This article will tell you how to calculate the escape velocity needed to escape a planet's gravity.
Steps
Step 1. Calculate the mass and radius of the planet you are dealing with
For the earth, assuming you are at sea level, the radius is 6.38x10 ^ 6 meters and the mass is 5.97x10 ^ 24 kilograms. You will need the universal gravitational constant (G), which is 6.67x10 ^ -11 N m ^ 2 kg ^ -2. It is mandatory to use metric units for this equation.

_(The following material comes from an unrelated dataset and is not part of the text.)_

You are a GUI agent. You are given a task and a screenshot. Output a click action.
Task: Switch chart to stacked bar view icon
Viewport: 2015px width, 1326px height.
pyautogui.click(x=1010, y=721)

Step 2. Using the data we just presented, calculate the speed needed to escape the gravitational pull of the planet
The object must have an energy greater than the gravitational force of the planet to be able to escape, so 1/2 mv ^ 2 = (GMm) / r can be used for the escape velocity as follows: V (escape) = root square [(2GM) / r] where "M" is the mass of the earth, "G" is the universal gravitational constant (6.67x10 ^ -11) and "r" is the radius from the center of the planet (6.378x10 ^ 6 m).
Step 3. The escape velocity of the earth is approximately 11.2 kilometers per second from the surface
Advice
- The rocket equation is: delta V = Velin (m1 / m2)
- Space rockets are often used to overcome escape velocity.
- This article does not take into account aerodynamic drag or other specific variables. To be able to calculate these things, it is best to study physics at a higher level.